Artificial sweeteners: Are they all created equal?

One of the baking experiments I have always wanted to do is to substitute artificial sweetener for sugar and see if how it affects the end product in baking. However, before going ahead with the baking experiment, I wanted to taste test each type of sweetener on its own. It will be interesting to see if/how the flavour is affected by heat when I use it for baking.

There are a number of sweeteners in the market place, the most common ones being Equal, Sugar Twin, Sweet & Low, Sugar Twin. What are they? How are they different?

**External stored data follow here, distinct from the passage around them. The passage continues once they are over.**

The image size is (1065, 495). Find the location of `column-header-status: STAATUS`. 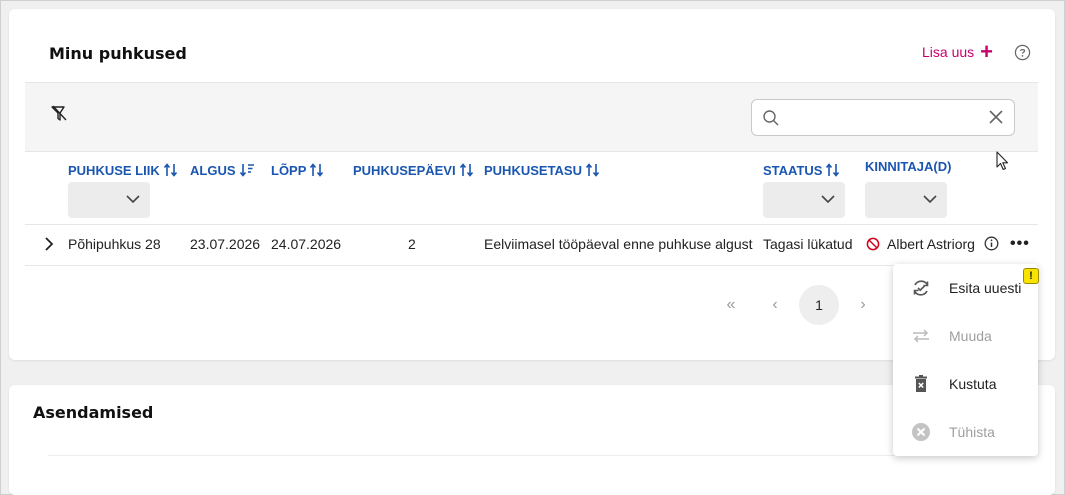

column-header-status: STAATUS is located at coordinates (802, 170).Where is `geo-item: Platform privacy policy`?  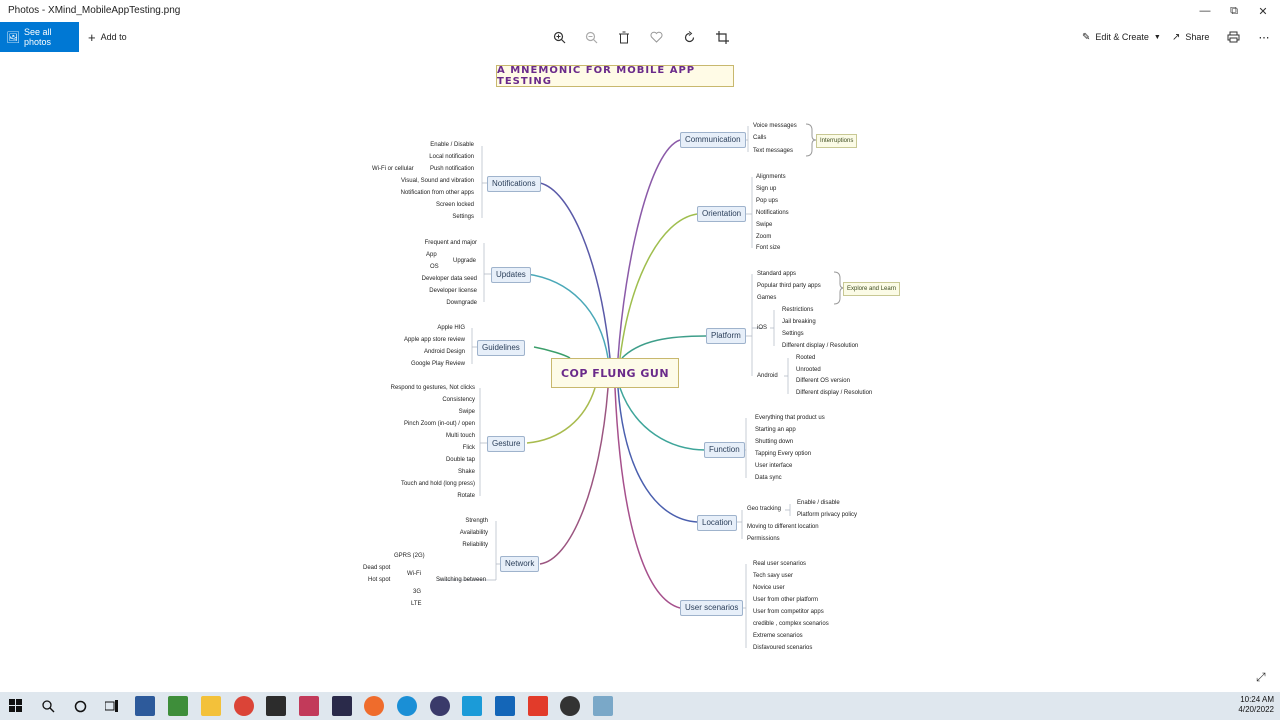 geo-item: Platform privacy policy is located at coordinates (828, 515).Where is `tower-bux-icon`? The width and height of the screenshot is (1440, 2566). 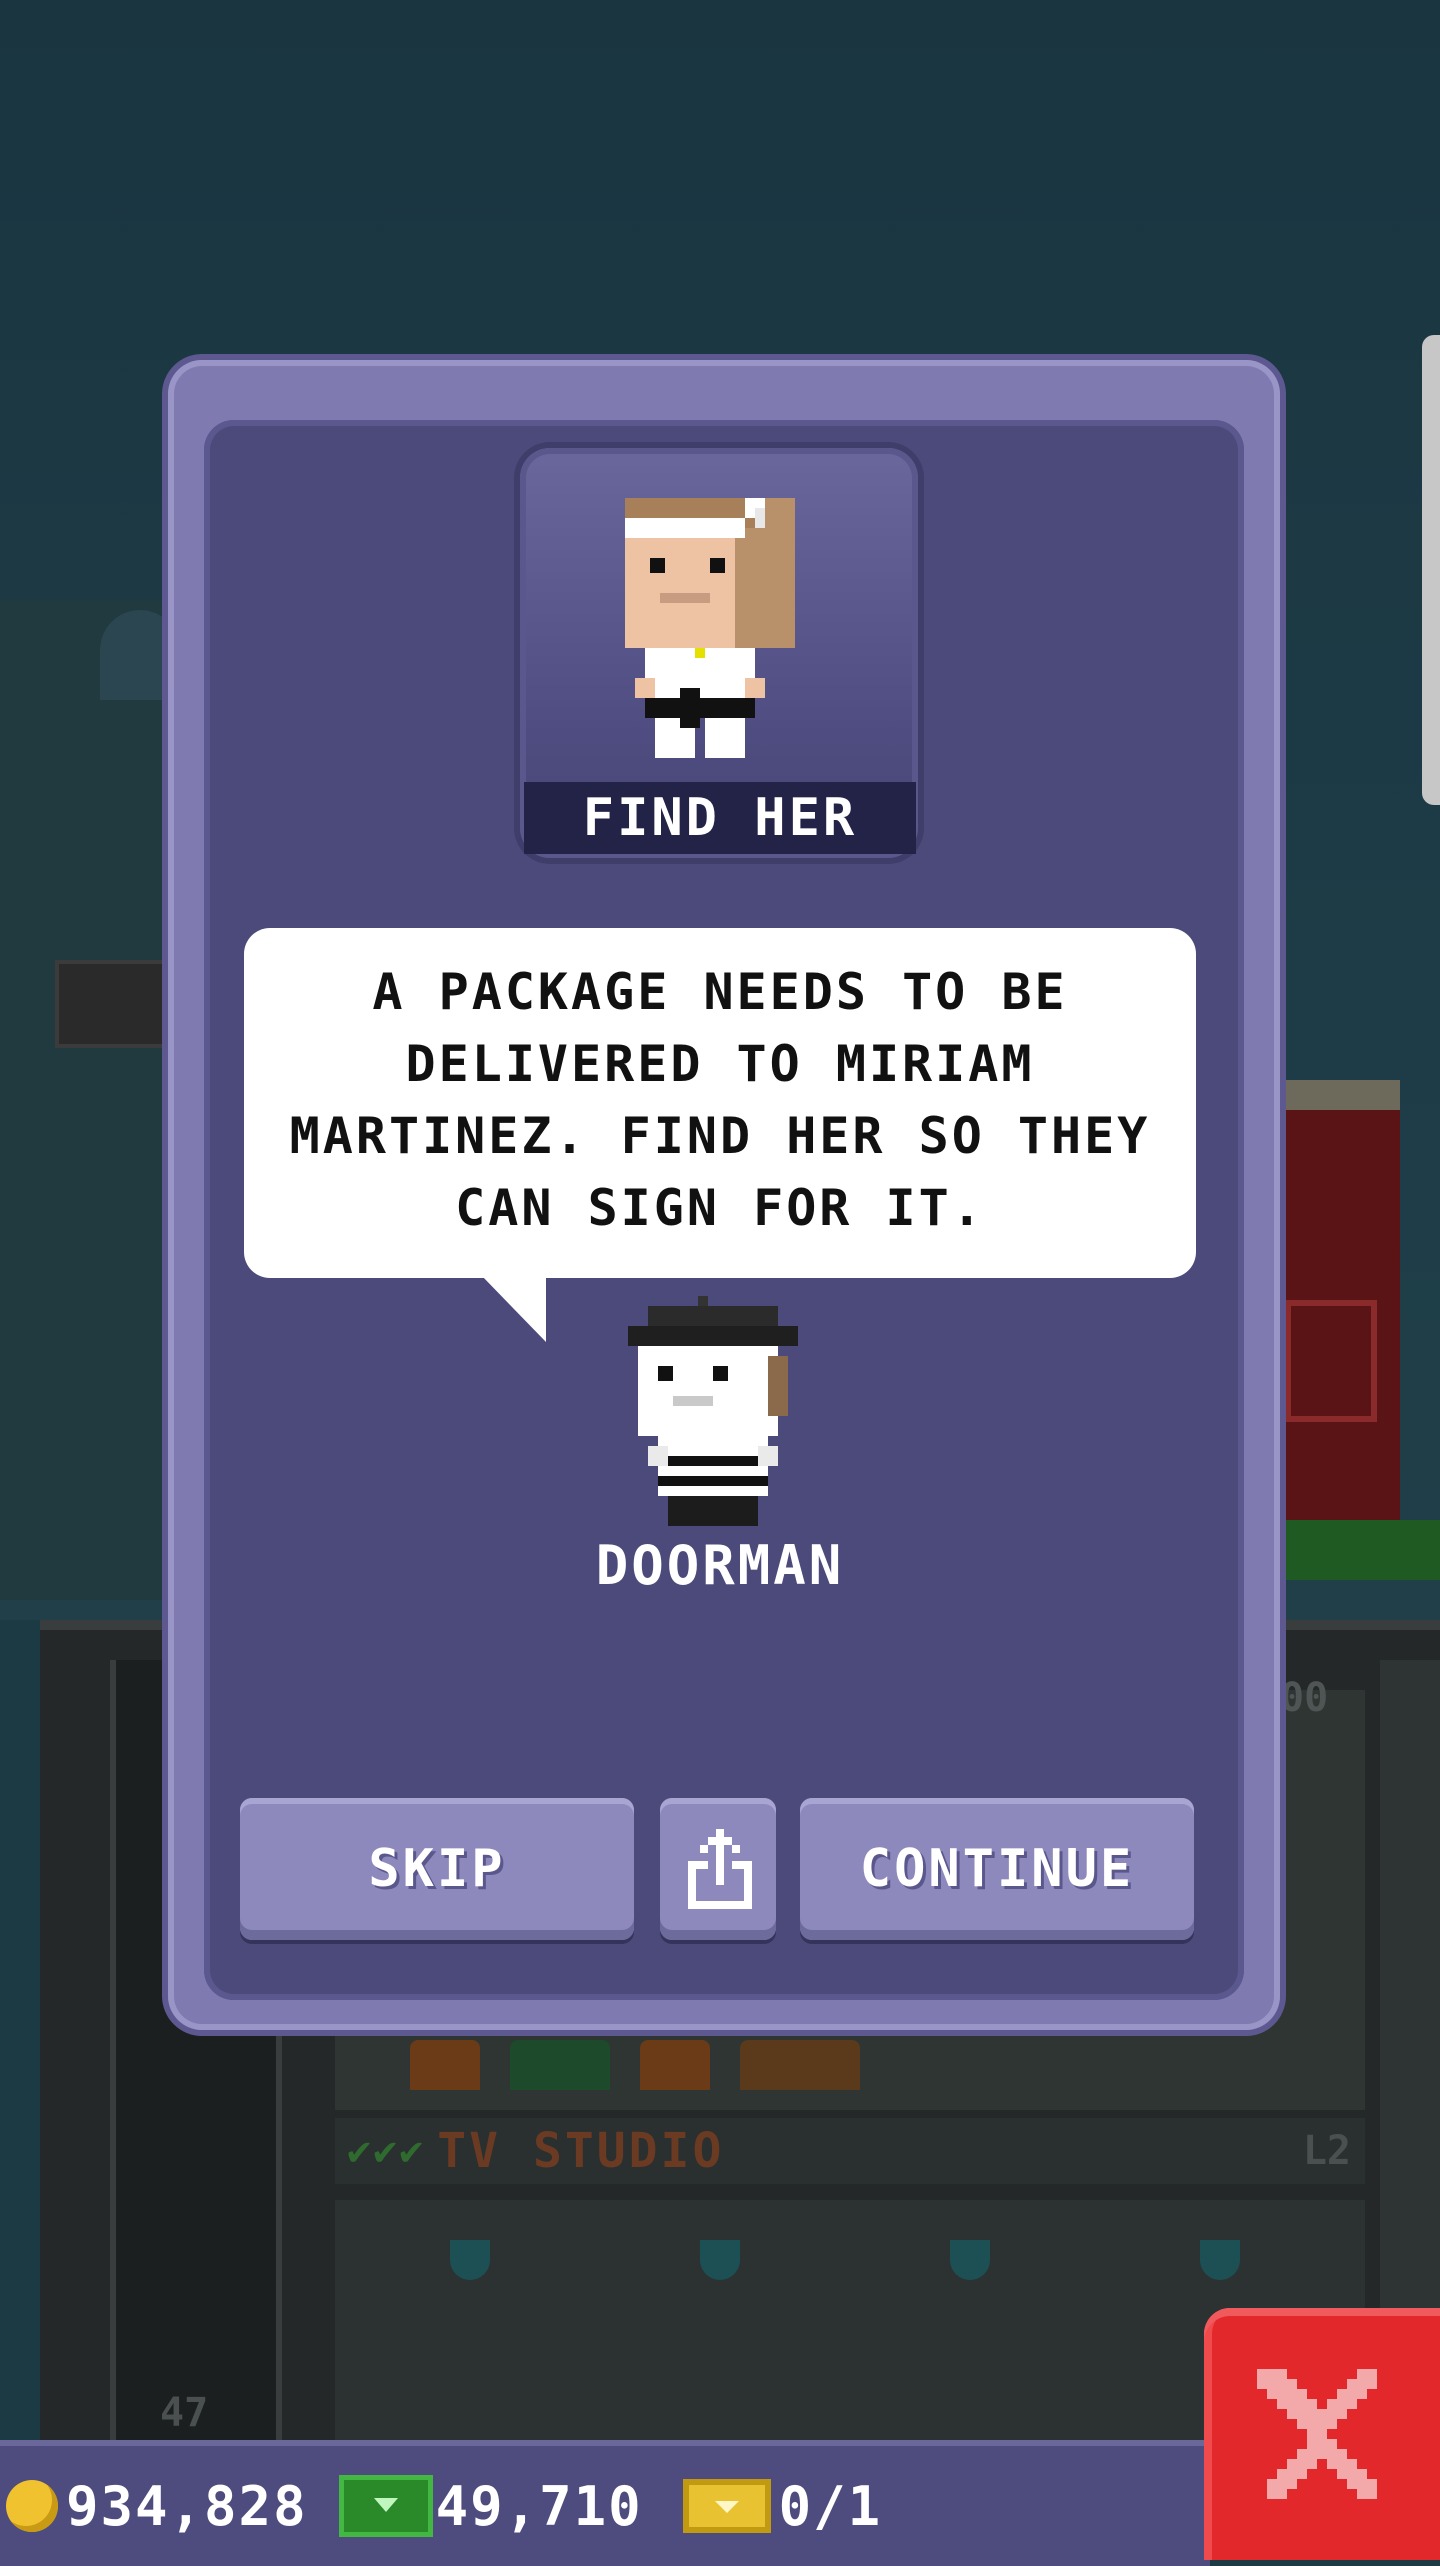
tower-bux-icon is located at coordinates (386, 2506).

And most importantly – how do they taste compared to sugar?

For the purpose of this experiment, I tested four different types of artificial sweeteners – all of which are widely available in most grocery stores:
  • sweetenerSplenda (aka sucralose) – 600x sweeter than sugar. This sweetener is heat stable, but is cloudy
    when dissolved. It does not attract moisture and doesn’t brown.
  • Sweet N’ Low (aka saccharin (US)/cyclamate (Canada)) – 300x sweeter than sugar. It has an unpleasant/bitter aftertaste. Saccharin was only recently approved for use in Canada but has been used in the US for quite some time.
  • Equal, Nutrasweet (aka Aspartame) – 200x sweeter than sugar. Made up of two amino acids – asparatic acid and phenylalanine. It is not appropriate for people with the metabolic disorder phenylketonuria (PKU) who cannot metabolize phenylalanine. It is not heat stable and loses it’s sweetness with high cooking temperatures.
  • Sugar Twin (aka cyclamate) – 30 – 50x sweeter than sugar. Some reports indicate that it has an unpleasant aftertaste but not as bad as saccharin.

My theory:
I think that it will be pretty obvious to tell which sample is real sugar. However, I think that the reviewers will have a hard time distinguishing the taste differences between sweeteners. I don’t even know if people will be able to identify which two are cyclamate (Sweet N Low and Sugar Twin).

Taste testers:
Please try all five of the samples. Please note the flavour, is there are any difference in the level of sweetness, and do you notice an after taste? Please indicate which sample you think is sugar, and which sweetener you like the most. For extra points: Can you tell which of the two samples are cyclamate?

The reveal:
Thank you taste testers for submitting your comments. Here are the results:

A: Sweet N Low (cyclamate)
B: Splenda (sucralose)
C: Sugar Twin (cyclamate)
D: Sugar (obviously)
E: Equal (aspartame)

The results:
These results were inconclusive. People could obviously tell which one was sugar because it was granular whereas all the other samples were a powder. People preferred sugar but mostly because it’s what they are familiar with. Sample C (Sugar Twin/cyclamate) had an awful metallic and slightly sour aftertaste. Sample A (Sweet N Low) which was also cyclamate had a salty after taste. Sucralose (Splenda) and aspartame (Equal) both tasted acceptable. All of the samples tasted much sweeter than sugar. It will be interesting to see how these measure up in the second part of this experiment – in baking.

The bottom line:
People could definitely taste an unpleasant aftertaste in the cyclamate samples (Sweet N Low and Sugar Twin). Both sucralose (Splenda) and aspartame (Equal) didn’t have a noticeable or unpleasant aftertaste. I will be using these two sweeteners for part 2 of this experiment when I use them in baking.